What follows is a description of an architectural pattern that I see many developers discussing that I believe is an anti-pattern. My belief is based on architectural theory and I have no empirical evidence to back it up, so feel free to come to your own conclusions.
The proposed architecture looks like this,
I’ve never been a big fan of architecture diagrams like this, because they are a purely logically representation of the architecture and forget about physical realities.
Consider this next diagram which is an example of how this architecture might actually be deployed.
In this diagram I changed the colours of the arrows to indicate the protocol used to interact between the components. The blue arrows use HTTP, the purple one is an in-process call and the red one is cross process but most likely not using HTTP.
HTTP is smart but not very quick
HTTP is designed to enable communication over high latency distributed networks. It is a text based protocol that enables the transmission of a large amount of semantically rich information in a single request/response pair. It was designed to scale massively and allow application components to evolve independently. It was not designed to be particularly efficient over high speed connections within a data center.
High speed in the data center
HTTP is convenient, but definitely not the best choice when communicating with a database server within a data center. The interaction between the Web Site and the Web API is HTTP, because that’s the protocol of choice for Web APIs. However, I think it is important to question the wisdom of this interaction.
The right protocol for the right job
It is highly likely that the Web Site and the Web API are living in the same data center. It is quite possible that they are running on the same physical machine. This means that interactions between the two do not even need a network round trip. There are much faster ways for the web site to get access to the data it needs than using HTTP to talk to a Web API.
DRY Layers
However, from what I have heard, performance is not the motivating factor for funneling all interactions through the Web API. The intent is to provide a single interface that all “client” applications can consume. The goal is re-use. The theory being that we can write a single Web API and all the different client applications can consume that single API.

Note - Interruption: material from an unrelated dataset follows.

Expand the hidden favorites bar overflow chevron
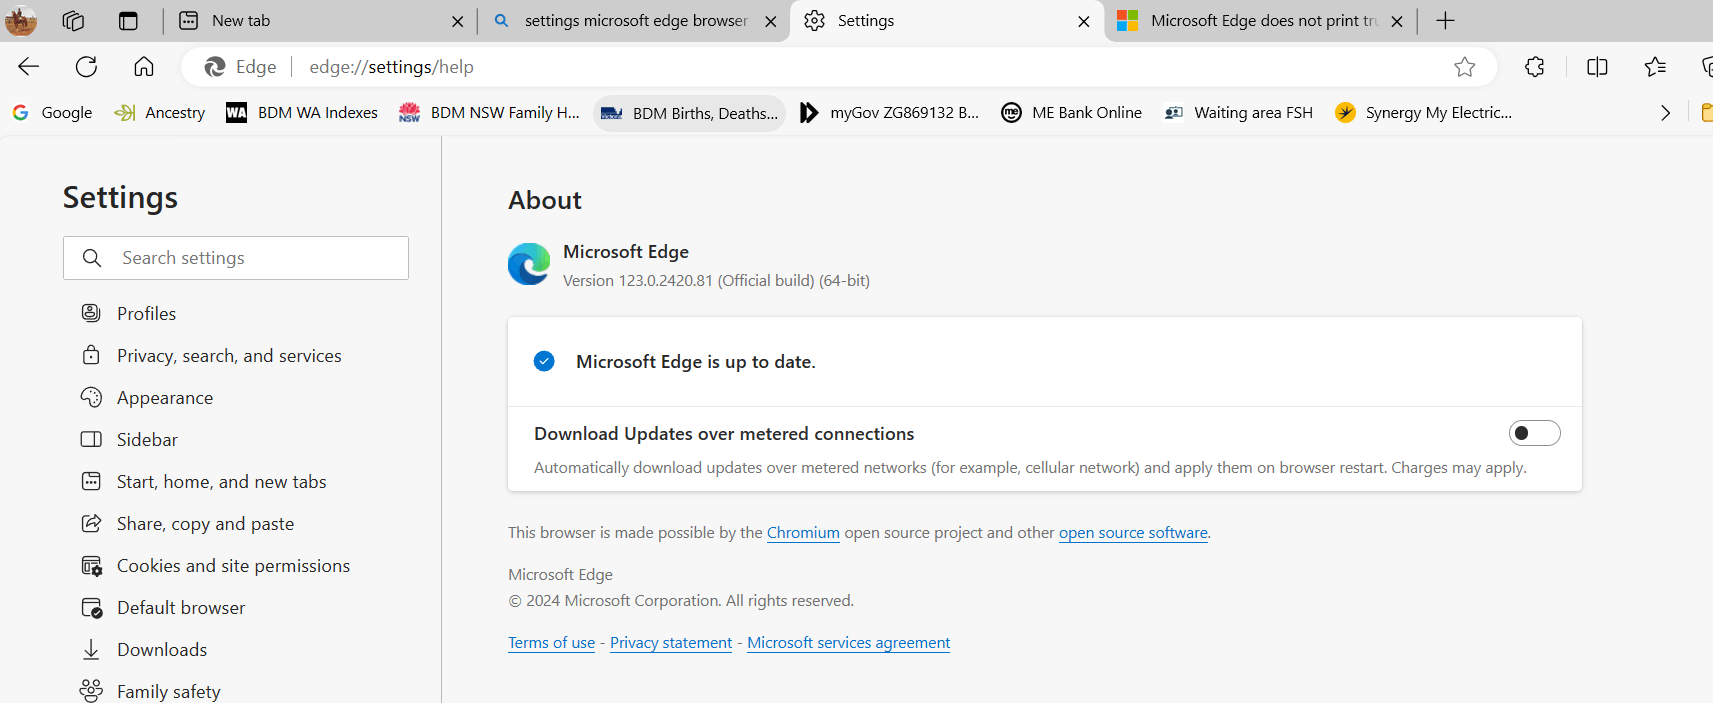Image resolution: width=1713 pixels, height=703 pixels. [x=1665, y=113]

Building good APIs for clients that are communicating across the Internet, need to satisfy a different set of requirements, as compared to building an API for a client sitting across the room. Internet APIs can’t afford to be chatty. They tend to be more coarsely grained and contain more metadata in order to reduce chattiness. They also need to be much more resilient to change. It’s not hard to push an update to the Web Site when the Web API changes, but it is a lot more challenging to update mobile devices, or some third party integration.

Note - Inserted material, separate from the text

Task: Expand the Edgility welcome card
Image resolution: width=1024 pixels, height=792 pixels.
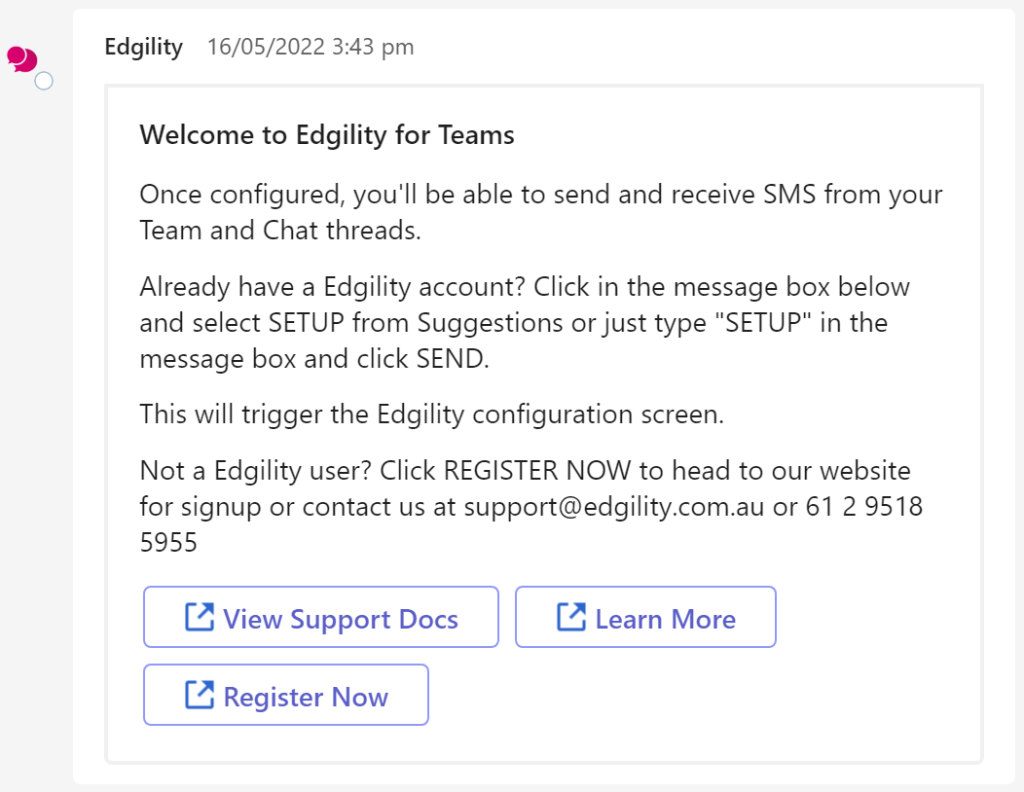Action: pyautogui.click(x=544, y=420)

It isn’t impossible, it’s just sub-optimal
You can share a Web API between both local and remote clients. The problems you will encounter will depend on who is the driving force behind API changes. If the Web Site requirements push API changes then you are likely to end up with something that works OK for the web site and sucks horribly for the remote clients. If you are lucky, it will be the remote clients that drive the API and hopefully the performance advantages of being local will make up for the inefficient interface that the Web Site needs to deal with.
A better way
In my opinion, a better unit of re-use would be the business logic of the application packaged up with a package manager and then deployed into either the Web Site or Web API projects. With this approach, the Web Site gets high speed access to the underlying business logic and data and the Web API gets to focus on optimizing for remote clients.
Feedback
As I started out saying, this opinion is based on theory. I’d be really interested in hearing about practical experiences that developers have had with these types of scenarios. Some readers might find this a stretch, but I see a correlation between what I am describing here and the changes that Neflix implemented to its internal architecture.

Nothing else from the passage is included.